◆ **WHAT IS REQUIRED**:
Reproduce verbatim the line containing "The width and" and every line that follows it through the end of the entries below, omitting all pictures.

◆ **MATERIAL SUPPLIED**:
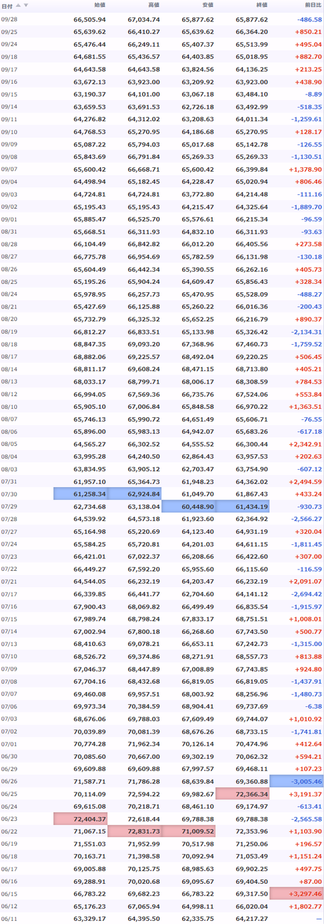Select the 07/30 date cell

10,494
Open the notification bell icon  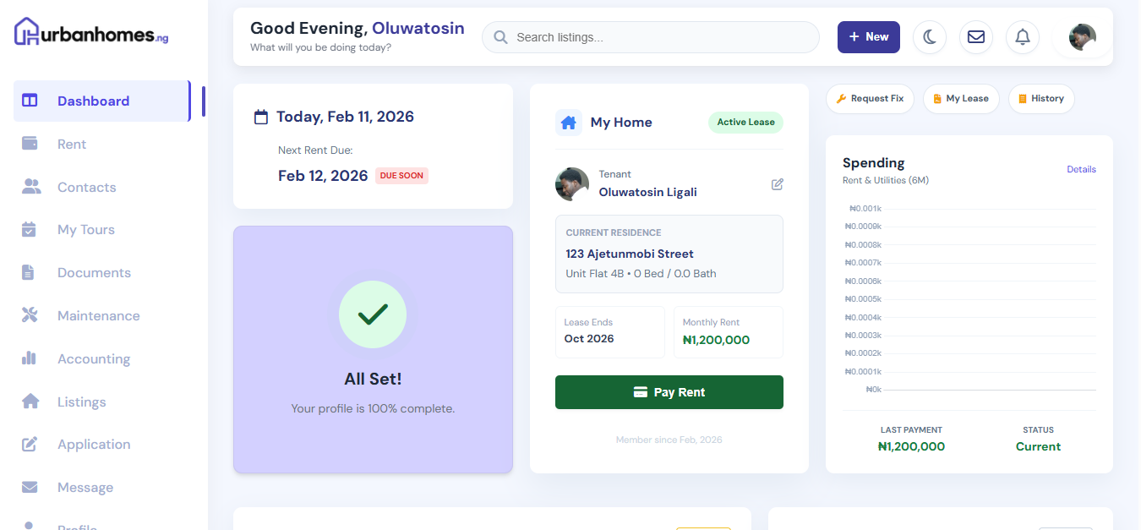1022,37
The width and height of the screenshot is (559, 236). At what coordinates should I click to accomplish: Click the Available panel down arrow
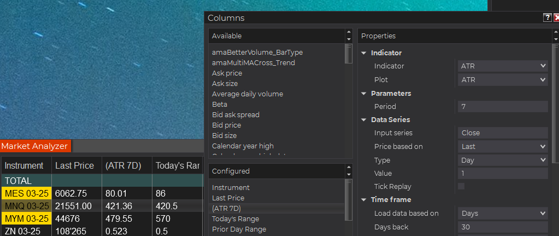349,39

◆ **EXERCISE RESULT**:
The width and height of the screenshot is (559, 236). At what coordinates should I click to accomplish: Click the Available panel down arrow
349,39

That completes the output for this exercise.